Saving the Planet (With an Algorithm)

by Mary Martialay on July 9, 2013

Eric Shapiro, Amanda Knight, and Diogo Moitinho de Almeida

Eric Shapiro, Amanda Knight, and Diogo Moitinho de Almeida winners of one of five “Outstanding” prizes in the Interdisciplinary Contest in Modeling

Here’s a knotty problem: There is a relationship between human activity, damage to the environment, and harm to people (greenhouse gases leads to sea level rise which threatens coastal populations), but the cause-and-effect isn’t always clear. And while environmentalists collect stats on damage to the environment (pollutants in air and water, deforestation, species loss), policy makers who can shape human activity think in terms of harm to people (public health crisis, unemployment, threats to infrastructure). So how can we close the loop between human actions, environmental changes, and effects on humanity to save the planet and ourselves?

Three Rensselaer School of Science students have a solution: Skip the middleman (the environment) and draw a straight line between human actions and harm to humans. Their work on a new model called the “Earth Damage Score,” earned Diogo Moitinho de Almeida, Amanda Knight, and Eric Shapiro one of five “Outstanding” prizes in the Interdisciplinary Contest in Modeling. The trio took top prize in a field of 957 entries, and were the only American team among the award-winning top 12 entrants in the contest.

The international contest for high school students and college undergraduates—an extension of the Mathematical Contest in Modeling—draws on various disciplines to explore environmental issues. The 2013 entrants were asked to develop “a dynamic network-based model linking various factors governing the health of the earth, for the purpose of predicting how human activity and government interventions might affect the future quality of the environment and human prosperity.”

In response, the Rensselaer team created the “Earth Damage Score,” which uses an algorithm to estimate economic loss from damage to the environment in a given region based on easily available data on human activity. The algorithm balances a basket of factors – such as population growth, agricultural growth, literacy, GDP, industrial growth – against the influence of geographic proximity and political dialogue between countries to calculate the final score in each country.

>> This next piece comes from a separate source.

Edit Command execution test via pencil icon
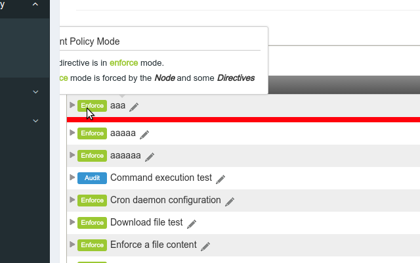This screenshot has height=263, width=420. point(221,179)
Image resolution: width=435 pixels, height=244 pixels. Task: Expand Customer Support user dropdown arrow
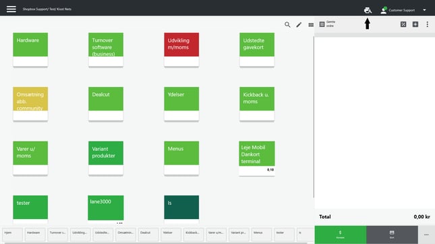(x=424, y=10)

Amanda Knight, a junior earning a dual degree in computer science and math, said many environmental models do try to track the relationship in a step by step approach, but they best serve the purposes of environmentalists, not policy makers:

They don’t make it easy for a policy maker to say ‘okay, this is what we can do.’ This paper was about giving lawmakers good models. And for policy makers, it’s more important to look at human actions and human results.

Diogo Moitinho de Almeida, a senior majoring in computer science and math, said the competition allowed them to take a creative approach:

For this competition, it’s four days to solve a real world problem that many people take years to solve. We figured we should explore creative options and see how it works out. We weren’t trying to propose it as the be-all/end-all solution, we said this is another tool that should be in the environmentalists’ tool box.

This is only the second year Rensselaer has competed in Interdisciplinary Contest in Modeling (the Institute has a far longer history competing in the Mathematical Contest in Modeling). Peter Kramer, an associate professor of mathematical sciences and the professor who coordinated the participation of Rensselaer teams, said the Earth Damage Score was exceptionally well executed:

This contest is really pushing students to go fluidly between mathematical thinking, disciplinary thinking, and creative ways to bring that all together and this team did that beautifully. If you look at the paper that this outstanding team put together, it’s really modeled in the style of writing that you would see in premiere journals like Nature and Science. They follow that spirit in that they take a complex question—‘how do I determine the health of the Earth?’—and they find a way to make it precise, they find a way to quantify it, they use available data, and they provide a result that allows us to make statements about the changing state of the Earth. Rather than bombard the readers with math, they present their analysis in a way that a policy maker could begin to understand and make use of.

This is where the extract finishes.